De nos jours, aux États-Unis, l’acupuncture est principalement utilisée pour soulager la douleur — surtout lorsqu’elle est pratiquée par des médecins. Pourtant, on trouve également des indications pour le « rajeunissement du visage » et de nombreux problèmes tels que la surdité de perception, le surpoids, la paralysie, les allergies, l’impuissance, l’arthrose et la « candidose ». Selon un rapport récent du Wall Street Journal, les acupuncteurs vétérinaires traitent des affections telles que l’apathie des poissons rouges, les « névroses » chez les oiseaux, la surdité et les problèmes de dos chez les chiens et les maux et douleurs chez les chevaux.

Tous les États autorisent la pratique de l’acupuncture — certains uniquement par les médecins, certains par des acupuncteurs non-médecins sous supervision médicale et certains par des praticiens non-médecins sans supervision. Bien que les groupes d’acupuncteurs non-médecins réclament des normes de formation et de pratique, ils ont aussi promu des lois autorisant une pratique libre. Dans quelques États, ils exercent une forte pression pour obliger les médecins qui veulent pratiquer l’acupuncture à suivre une formation semblable à la leur. Un article du Vegetarian Times d’avril 1993 a indiqué qu’il y a plus de cinquante écoles d’acupuncture et environ 6500 acupuncteurs aux États-Unis.

La National Commission for the Certification of Acupuncturists (NCCA) tente de mettre en place des normes au moyen d’une certification volontaire. Plusieurs milliers de praticiens ont été certifiés et certains États ont adopté l’examen du NCCA comme critère partiel ou unique d’autorisation d’exercice. Les références utilisées par les acupuncteurs comprennent le C.A. (Certified acupuncturist), M.A. (master acupuncturist), D.A. (diplomate of acupuncture) et O.M.D. (Oriental medical doctor). Ces références ne sont pas reconnues par la communauté scientifique. En 1990, le Secrétariat à l’Education américain a reconnu la National Accreditation Commission for Schools and Colleges of Acupuncture and Oriental Medicine en tant qu’organisme d’accréditation. Mais, comme pour les écoles de chiropratique et de naturopathie, cette reconnaissance n’est pas fondée sur la validité scientifique de l’enseignement mais sur d’autres critères.

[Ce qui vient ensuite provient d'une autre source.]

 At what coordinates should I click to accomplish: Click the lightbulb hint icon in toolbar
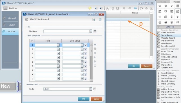90,8

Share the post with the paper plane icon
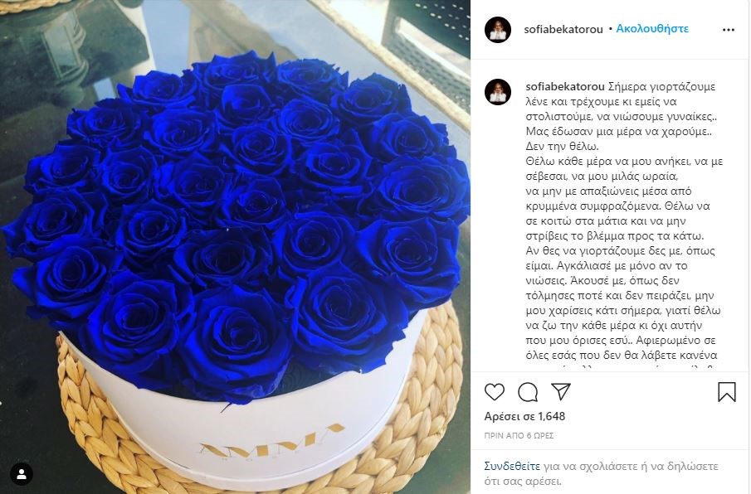(x=560, y=391)
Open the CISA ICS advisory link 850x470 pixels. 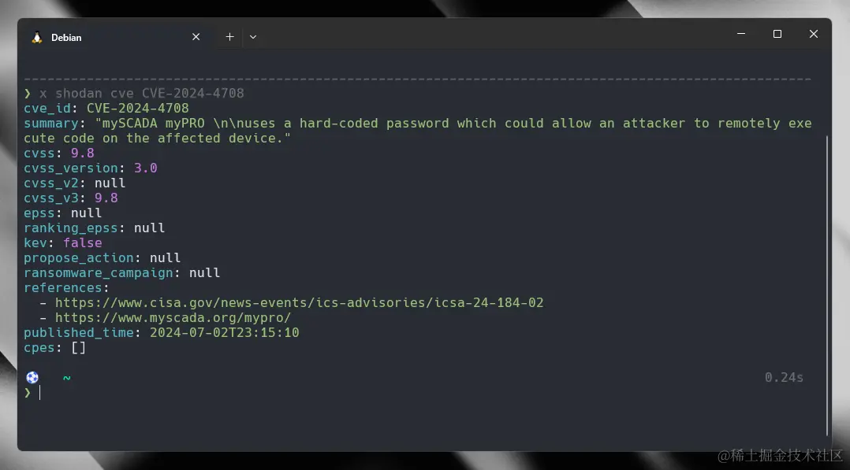[x=298, y=302]
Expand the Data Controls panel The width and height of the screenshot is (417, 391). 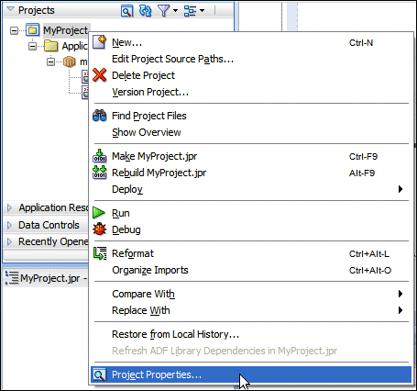tap(9, 225)
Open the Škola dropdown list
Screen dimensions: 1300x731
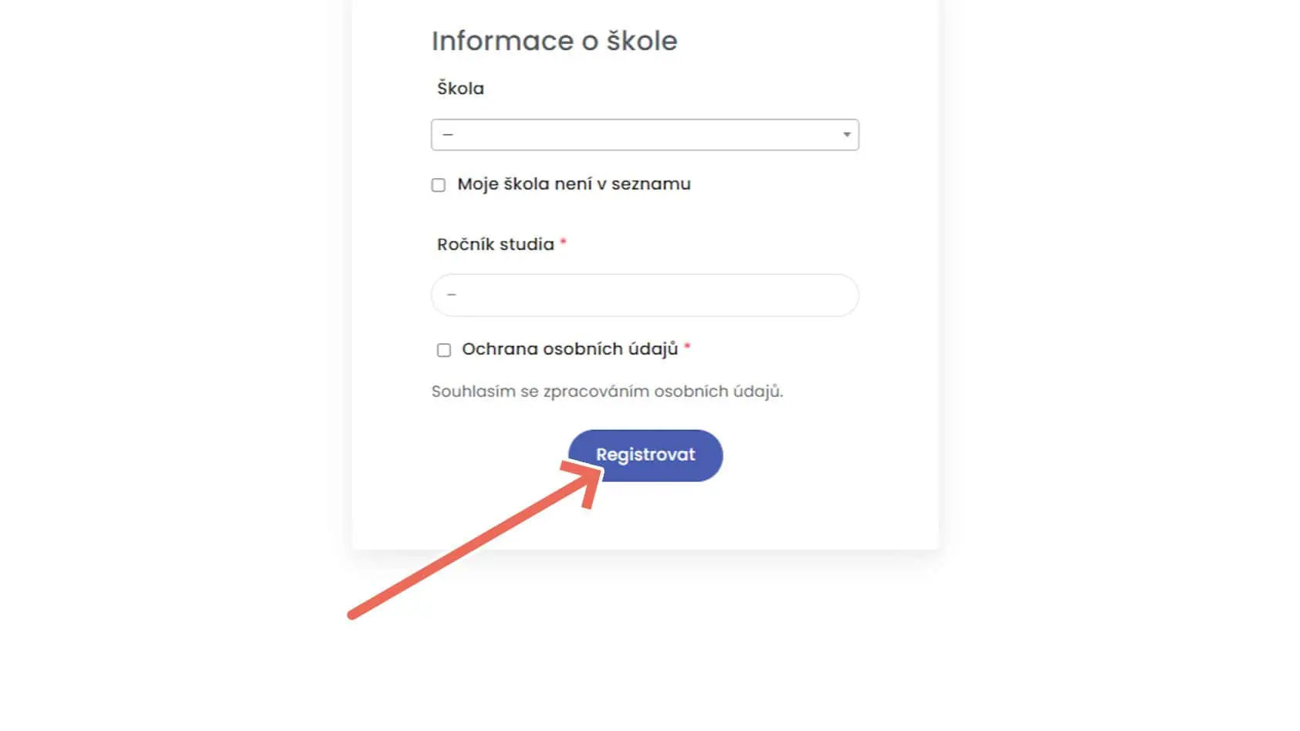tap(644, 135)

La FDA1 considère que les dispositifs de l’acupuncture « n’ont démontré leur innocuité et leur efficacité pour aucun diagnostic et dans aucune utilisation thérapeutique ». Le National Council Against Health Fraud considère que l’acupuncture est une pratique qui n’a pas fait ses preuves et qui ne devrait être mise en pratique que dans des projets de recherche. Il pense aussi que les autorisations d’exercice de l’acupuncture ne devraient plus être délivrées. Je suis d’accord. Aucune formation en acupuncture ne peut assurer que des profanes sans supervision sont capables de gérer de façon sûre des patients qui ont besoin de soins médicaux. Il n’y a pas non plus de raisons de croire que l’adoption de lois relatives à l’autorisation d’exercer peut prévenir les risques d’abus liés à l’acupuncture.

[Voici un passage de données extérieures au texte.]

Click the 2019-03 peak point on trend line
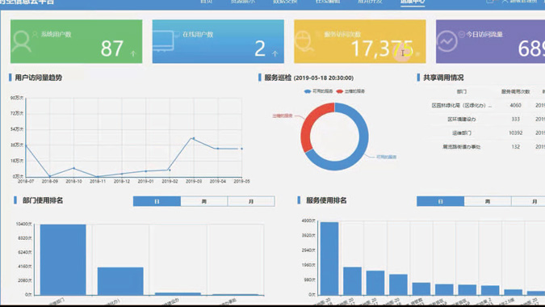Viewport: 545px width, 307px height. tap(194, 138)
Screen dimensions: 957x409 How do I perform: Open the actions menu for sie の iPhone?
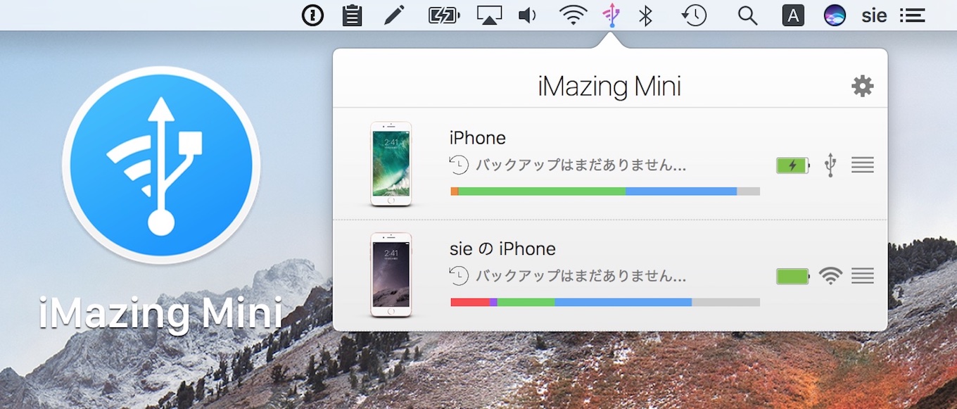[x=863, y=275]

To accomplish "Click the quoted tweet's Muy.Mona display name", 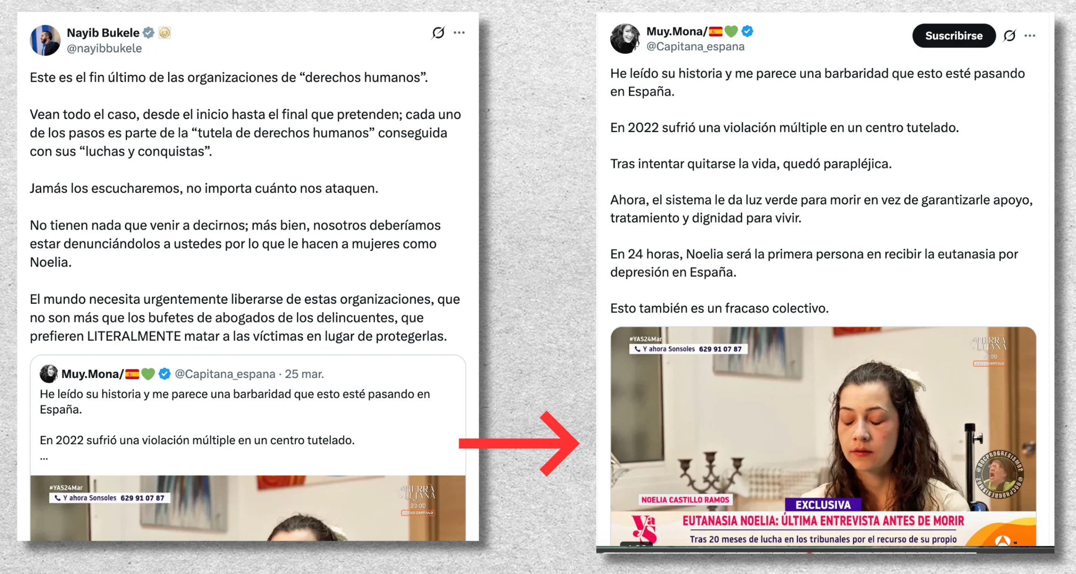I will tap(92, 374).
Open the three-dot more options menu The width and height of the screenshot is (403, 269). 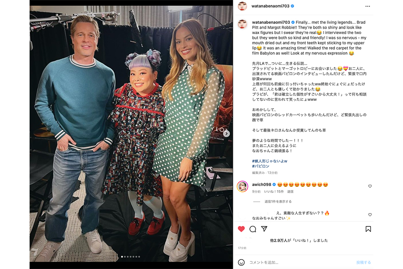pyautogui.click(x=368, y=6)
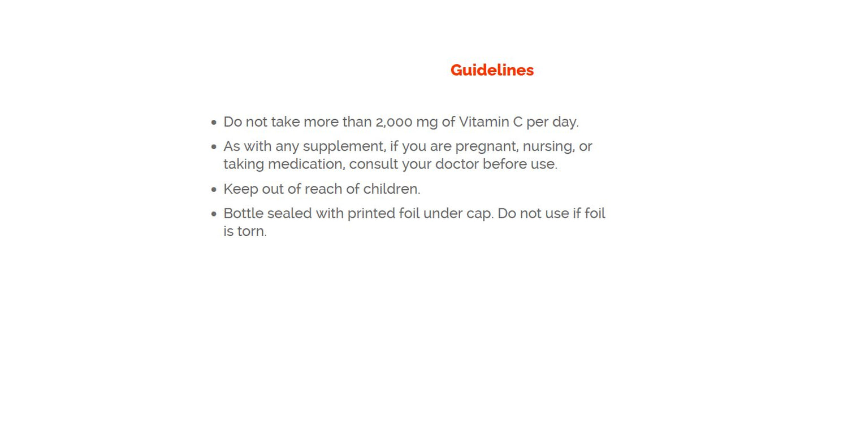Screen dimensions: 848x425
Task: Click the words 'Vitamin C' in first bullet
Action: (491, 122)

La mythologie de l’acupuncture s’est rapidement répandue dans notre pays et perdure. Nous pouvons espérer qu’avec le temps, l’éducation et avec une prise de conscience progressive de son inutilité, le public refusera l’acupuncture. Elle rejoindra alors les pratiques du passé, comme ses sœurs en charlatanerie : les purges, les sangsues, la saignée, etc.

 

Cet article a d’abord été publié sous la forme d’un chapitre dans The Health Robbers: A Close Look at Quackery in America. Le Dr Taub est un neurologue spécialisé dans le diagnostic et le traitement de la douleur. Il est également professeur clinique d’anesthésiologie et chargé de cours en neurologie à l’école de médecine de l’université de Yale.

 

N.d.T.

1. La Food and Drug Administration est l’organisme qui autorise la mise sur le marché des produits alimentaires et pharmaceutiques aux États-Unis.

Dernière mise à jour le 21 juillet 2019.